- **EXERCISE BRIEF**: Set down the complete data exactly as it appears below.

- **Data extracted from a collection**:

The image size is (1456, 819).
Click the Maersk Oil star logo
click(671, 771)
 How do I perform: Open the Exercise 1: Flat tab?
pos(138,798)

- **ANSWER BOX**:
The image size is (1456, 819).
Click the Maersk Oil star logo
click(671, 771)
 How do I perform: Open the Exercise 1: Flat tab?
pos(138,798)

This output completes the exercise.